== TASK PROMPT ==
Express the lines below as a JSON list of strings, one string per line, with blank lines left out. Omit the pictures from your answer.

Screen location records:
* BEGIN *

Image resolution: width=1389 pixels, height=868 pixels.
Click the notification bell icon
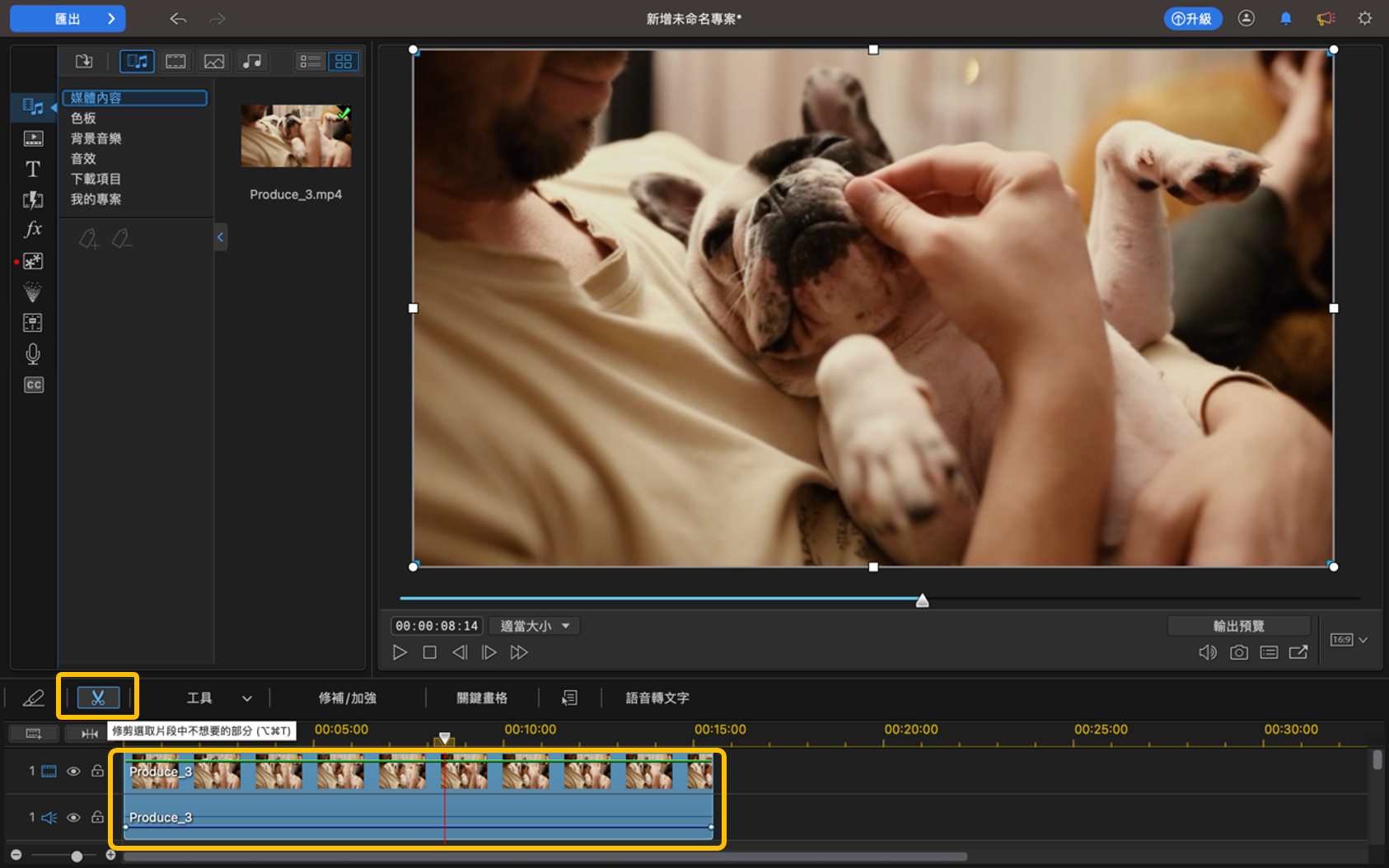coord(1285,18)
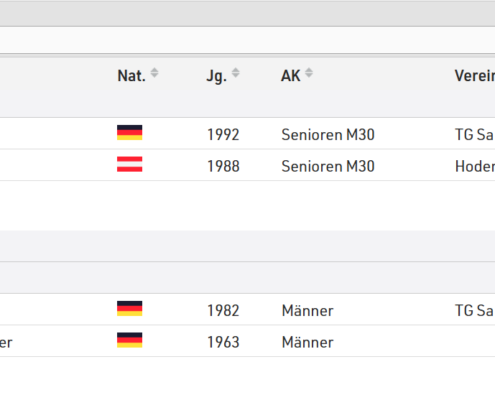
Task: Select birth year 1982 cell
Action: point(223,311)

* END *

== CORRECT ANSWER ==
[
  "Image resolution: width=1389 pixels, height=868 pixels.",
  "Click the notification bell icon",
  "coord(1285,18)",
  "Task: Select birth year 1982 cell",
  "Action: point(223,311)"
]